Stated problem: Copy out the data below, putting "Where should I click to complete" in place of every "At what coordinates should I click to accomplish" and keeping everything else the same.

Element and text position data
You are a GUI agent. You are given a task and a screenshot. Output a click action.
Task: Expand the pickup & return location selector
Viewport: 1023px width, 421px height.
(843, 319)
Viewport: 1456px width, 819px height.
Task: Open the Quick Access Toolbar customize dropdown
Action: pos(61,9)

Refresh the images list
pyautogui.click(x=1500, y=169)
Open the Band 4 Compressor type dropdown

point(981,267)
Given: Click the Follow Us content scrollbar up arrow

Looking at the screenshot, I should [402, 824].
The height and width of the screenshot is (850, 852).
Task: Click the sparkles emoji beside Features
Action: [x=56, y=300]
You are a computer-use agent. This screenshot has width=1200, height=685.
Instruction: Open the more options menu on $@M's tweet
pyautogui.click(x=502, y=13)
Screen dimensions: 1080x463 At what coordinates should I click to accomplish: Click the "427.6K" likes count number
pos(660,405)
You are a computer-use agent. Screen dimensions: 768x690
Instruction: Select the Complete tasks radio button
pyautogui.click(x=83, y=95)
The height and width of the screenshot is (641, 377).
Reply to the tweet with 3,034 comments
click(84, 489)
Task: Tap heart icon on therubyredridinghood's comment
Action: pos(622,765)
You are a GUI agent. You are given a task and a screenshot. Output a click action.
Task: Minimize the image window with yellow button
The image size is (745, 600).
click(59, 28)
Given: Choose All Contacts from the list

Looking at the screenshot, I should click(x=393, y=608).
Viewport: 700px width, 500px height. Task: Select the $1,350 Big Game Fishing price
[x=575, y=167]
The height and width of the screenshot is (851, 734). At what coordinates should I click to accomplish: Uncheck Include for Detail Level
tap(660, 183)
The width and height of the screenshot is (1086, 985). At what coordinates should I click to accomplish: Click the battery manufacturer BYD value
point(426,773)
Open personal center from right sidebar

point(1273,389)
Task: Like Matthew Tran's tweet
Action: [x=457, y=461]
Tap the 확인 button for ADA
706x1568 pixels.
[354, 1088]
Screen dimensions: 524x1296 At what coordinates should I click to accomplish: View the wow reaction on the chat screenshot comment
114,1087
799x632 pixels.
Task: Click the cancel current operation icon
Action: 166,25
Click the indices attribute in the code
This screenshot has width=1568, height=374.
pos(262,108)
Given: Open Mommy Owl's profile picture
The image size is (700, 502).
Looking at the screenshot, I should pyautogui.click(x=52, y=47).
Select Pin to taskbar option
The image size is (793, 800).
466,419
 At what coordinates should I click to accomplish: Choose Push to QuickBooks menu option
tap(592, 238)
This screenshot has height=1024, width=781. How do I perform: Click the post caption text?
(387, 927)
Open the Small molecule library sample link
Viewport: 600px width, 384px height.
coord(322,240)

Final answer:
You are a GUI agent. You are given a task and a screenshot. Output a click action.
Task: Expand the pickup & return location selector
Viewport: 1023px width, 421px height.
(843, 319)
Viewport: 1456px width, 819px height.
Task: Open the Quick Access Toolbar customize dropdown
Action: pos(61,9)

Refresh the images list
pyautogui.click(x=1500, y=169)
Open the Band 4 Compressor type dropdown

point(981,267)
Given: Click the Follow Us content scrollbar up arrow

Looking at the screenshot, I should [402, 824].
The height and width of the screenshot is (850, 852).
Task: Click the sparkles emoji beside Features
Action: [x=56, y=300]
You are a computer-use agent. This screenshot has width=1200, height=685.
Instruction: Open the more options menu on $@M's tweet
pyautogui.click(x=502, y=13)
Screen dimensions: 1080x463 Where should I click to complete: Click the "427.6K" likes count number
pos(660,405)
You are a computer-use agent. Screen dimensions: 768x690
Instruction: Select the Complete tasks radio button
pyautogui.click(x=83, y=95)
The height and width of the screenshot is (641, 377).
Reply to the tweet with 3,034 comments
click(84, 489)
Task: Tap heart icon on therubyredridinghood's comment
Action: pos(622,765)
You are a GUI agent. You are given a task and a screenshot. Output a click action.
Task: Minimize the image window with yellow button
The image size is (745, 600).
click(59, 28)
Given: Choose All Contacts from the list

Looking at the screenshot, I should click(x=393, y=608).
Viewport: 700px width, 500px height. Task: Select the $1,350 Big Game Fishing price
[x=575, y=167]
The height and width of the screenshot is (851, 734). Where should I click to complete: Uncheck Include for Detail Level
tap(660, 183)
The width and height of the screenshot is (1086, 985). Where should I click to complete: Click the battery manufacturer BYD value
point(426,773)
Open personal center from right sidebar

point(1273,389)
Task: Like Matthew Tran's tweet
Action: [x=457, y=461]
Tap the 확인 button for ADA
706x1568 pixels.
[354, 1088]
Screen dimensions: 524x1296 Where should I click to complete: View the wow reaction on the chat screenshot comment
114,1087
799x632 pixels.
Task: Click the cancel current operation icon
Action: 166,25
Click the indices attribute in the code
This screenshot has width=1568, height=374.
pos(262,108)
Given: Open Mommy Owl's profile picture
The image size is (700, 502).
Looking at the screenshot, I should pyautogui.click(x=52, y=47).
Select Pin to taskbar option
The image size is (793, 800).
466,419
 Where should I click to complete: Choose Push to QuickBooks menu option
tap(592, 238)
This screenshot has height=1024, width=781. How do I perform: Click the post caption text?
(387, 927)
Open the Small molecule library sample link
Viewport: 600px width, 384px height.
coord(322,240)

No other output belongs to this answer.